Contractions on pitocin were a bit stronger, and more regular. Aside from being tired, I felt like I was able to manage contractions pretty well, moaning and focusing on relaxing during each one. When I was checked two hours later I was still at a 6, a 7 during contractions so we upped the pitocin again, to a 4.
One hour later, around 1:30am I was checked yet again and the nurse said I was at an 8 and having good strong contractions every 3 minutes. She also mentioned my having a bulging bag of waters. When I was in labor with Daniel, my waters were bulging also, and we chose to break my water and labor progressed pretty quickly after that, so we decided to do the same thing again. And somewhere in there we upped the pitocin again, to a 6. By this point my legs were shaking so bad that Tommy and Tiffani had to hold them for me so I could try to relax during contractions and not worry about my legs flopping around.

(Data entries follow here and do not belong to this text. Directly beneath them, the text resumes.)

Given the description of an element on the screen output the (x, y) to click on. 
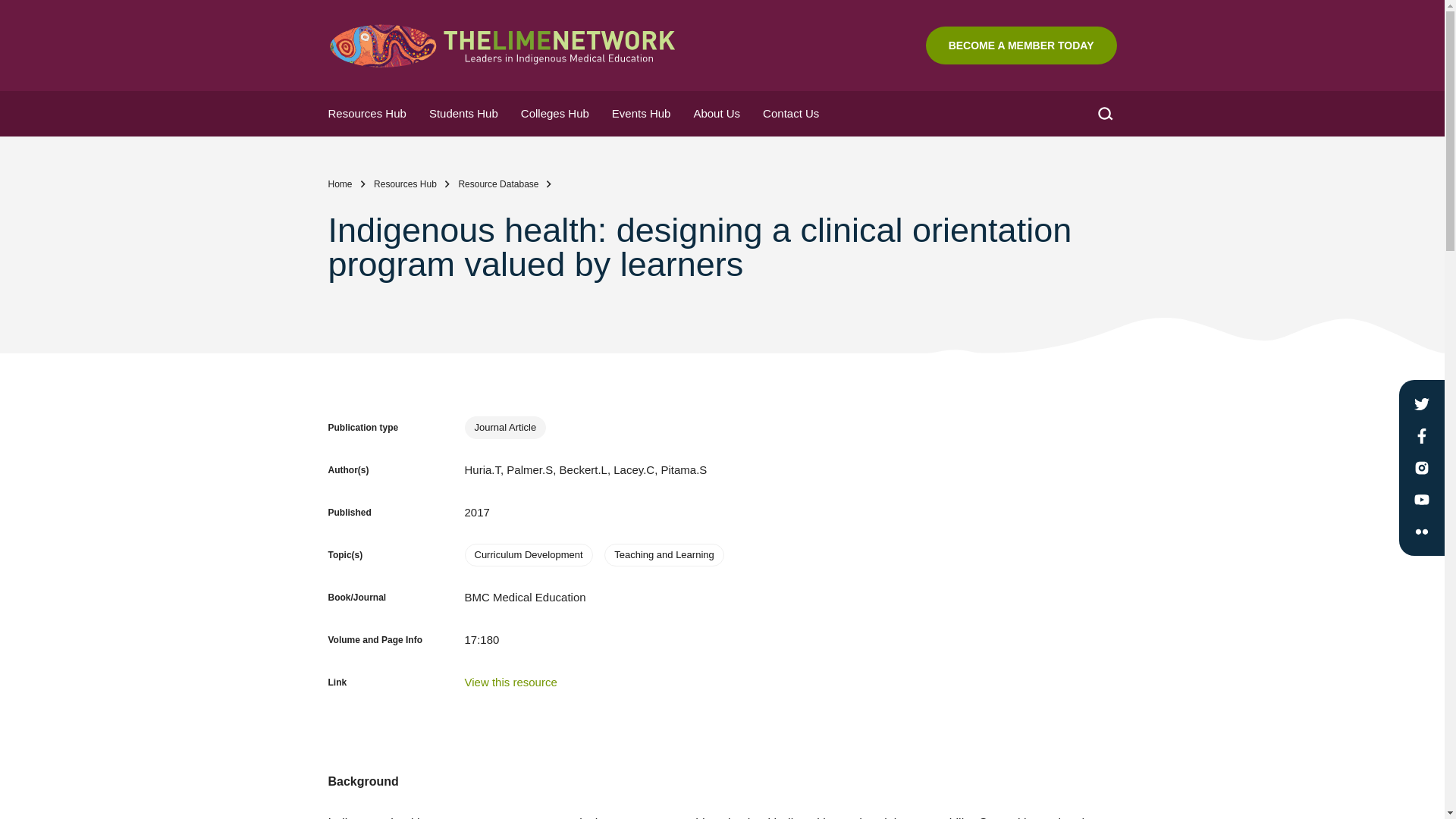
Students Hub (463, 113)
Contact Us (790, 113)
About Us (716, 113)
Find us on Flickr (1421, 531)
Events Hub (640, 113)
Colleges Hub (554, 113)
Resources Hub (367, 113)
Watch us on YouTube (1421, 499)
Connect on Facebook (1421, 435)
Follow us on Instagram (1421, 467)
BECOME A MEMBER TODAY (1021, 45)
Follow us on Twitter (1421, 403)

Two or Three hours later the on-call doctor checked me and said I was actually less dilated than before now that my bag wasn't pushing on the cervix. I was so discouraged and totally exhausted. I told Tommy that I really didn't think I could do it anymore. Without my waters to cushion the contractions, I wasn't handling them as well. I couldn't relax like I knew I needed to, and knowing it was already after 4 in the morning I didn't think I'd have what I needed to push him out when the time came.
Tommy and I didn't mention it until afterward, but we were both thinking about how if we weren't careful and on top of things, this could quickly end in a c-section. Praise God that throughout everything Eli did great, his heart rate was never an issue and neither the nurse nor doctor were ever concerned about him. He also moved nonstop during labor. We could hear the static on his monitor as his arms and legs stretched during contractions. In fact, I think he bruised my ribs toward the end. During each contraction he would kick his feet up to my chest, decreasing my already reduced lung capacity. I remember trying to push his feet down so I could try to relax for the contractions.

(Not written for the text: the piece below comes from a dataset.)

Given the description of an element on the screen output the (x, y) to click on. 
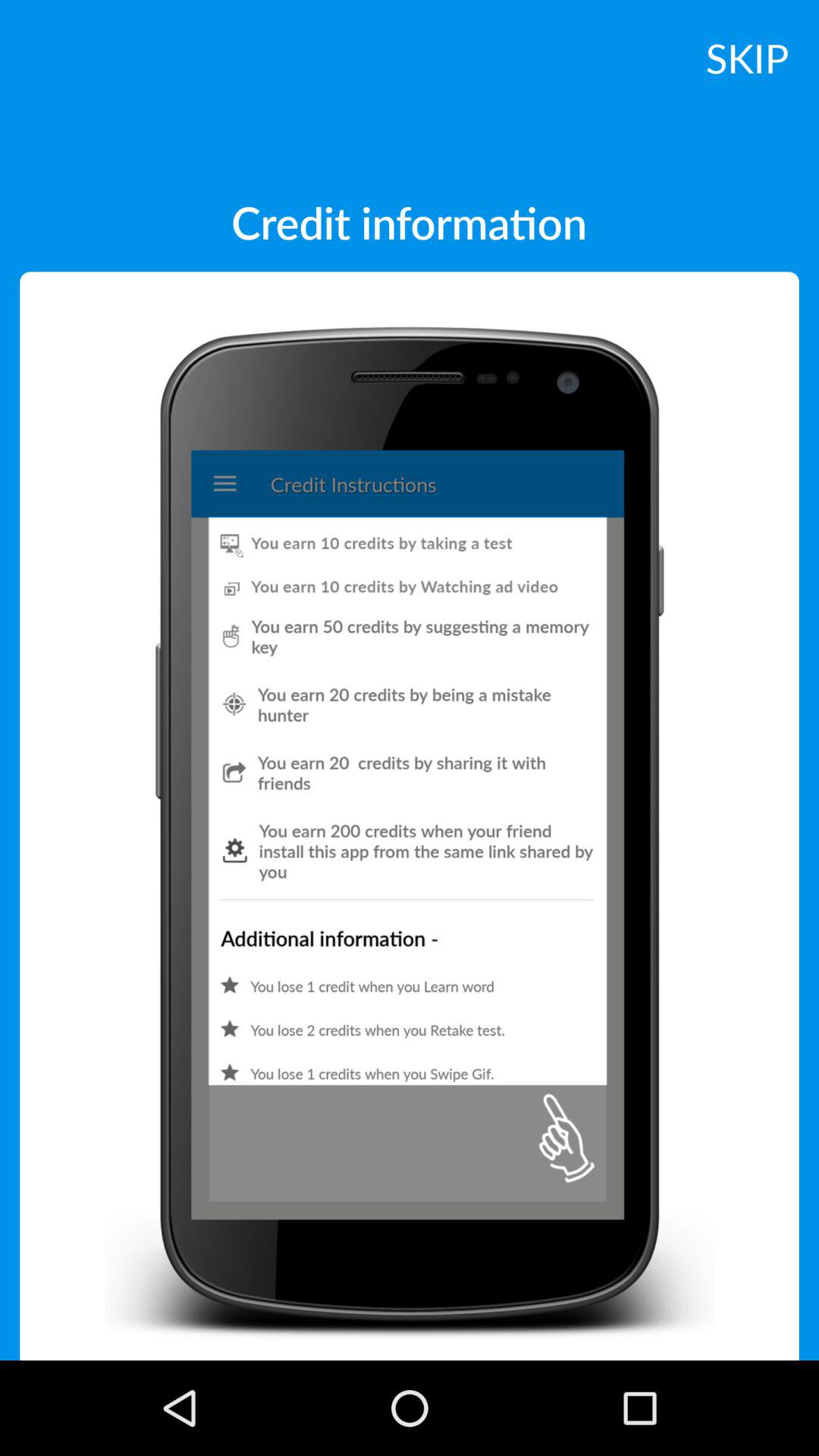
open the skip (747, 57)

Thus, we arrived at the epidural. I had to lean over the side of the bed, my legs shaking, my uterus contracting and my back prepped for the epidural. For a bit I thought I was going to be sick and could imagine the anesthesiologist missing my spine because I was heaving. Fortunately that didn't happen, but instead my legs slowly became tingly, and the contractions steadily became less intense, and then eventually not even noticeable. By 5:15am I was relaxed and taking a breather from the labor of labor.

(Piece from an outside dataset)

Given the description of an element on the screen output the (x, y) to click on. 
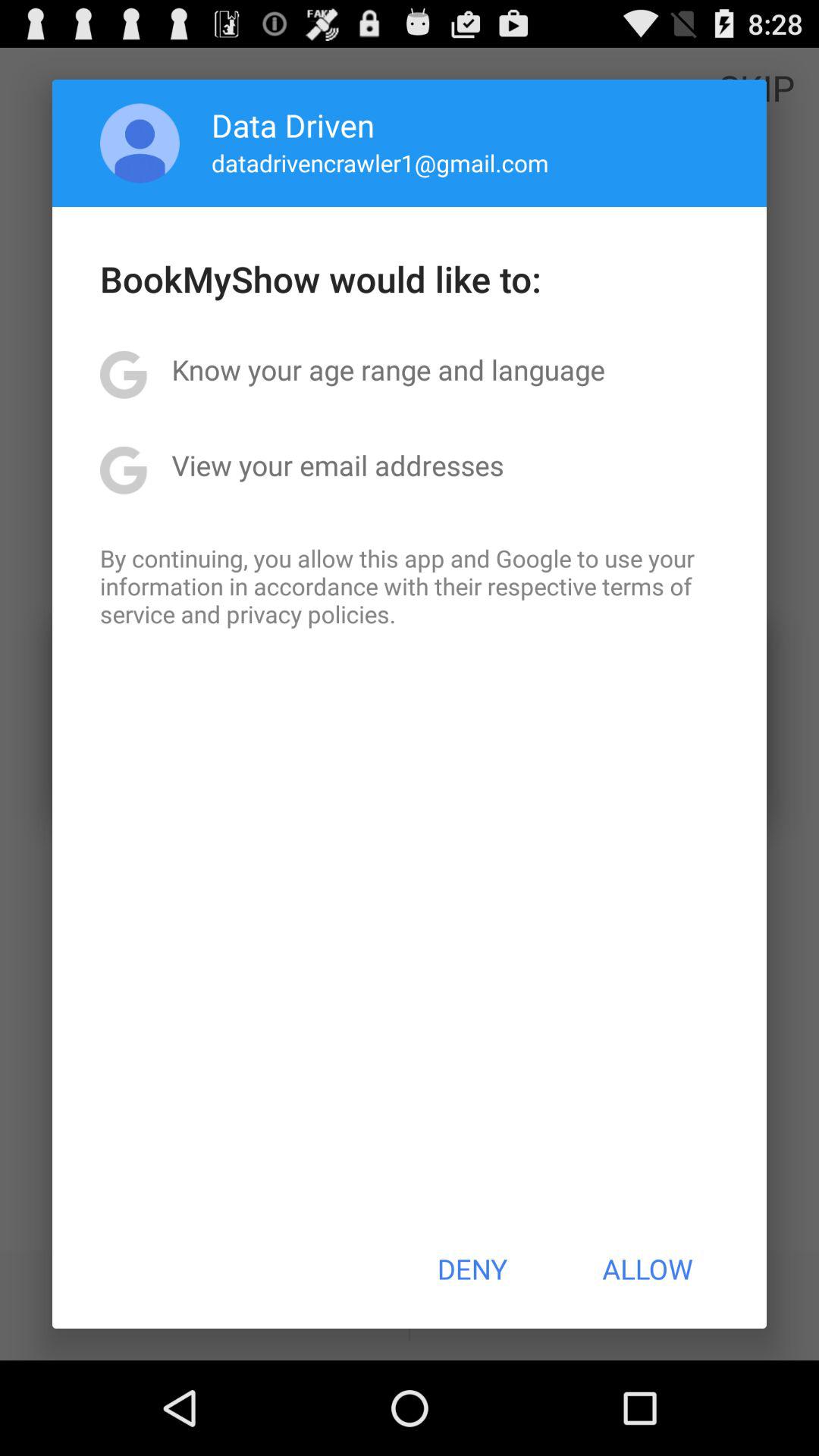
choose the icon to the left of allow item (471, 1268)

Our nurse came back in a little later, checked me and low and behold, he had dropped and I was ready to push. The nurse asked me to push once to see where we were at. I could feel enough to know how and when to push, but not feel the pain and discomfort of doing so. After my one push she quickly told me not to push again and then ran to get to doctor.
As they quickly prepped for delivery I asked if they could set up a mirror so I could see Eli being born, something I was too freaked out to do when Daniel was born. I am so glad I did. The doctor asked me to push and Eli crowned, and again and his head was out, and again and there was his body! I was emotional as they placed him on my chest; this is what we had prayed for for so long!
Eli Marvin was born at 6:05am, Monday, January 7, 2013. Tommy cut Eli's umbilical cord, and Eli nursed so well, such a welcome surprise after Daniel! The rest of our hospital say was uneventful, and we happily went home Tuesday afternoon.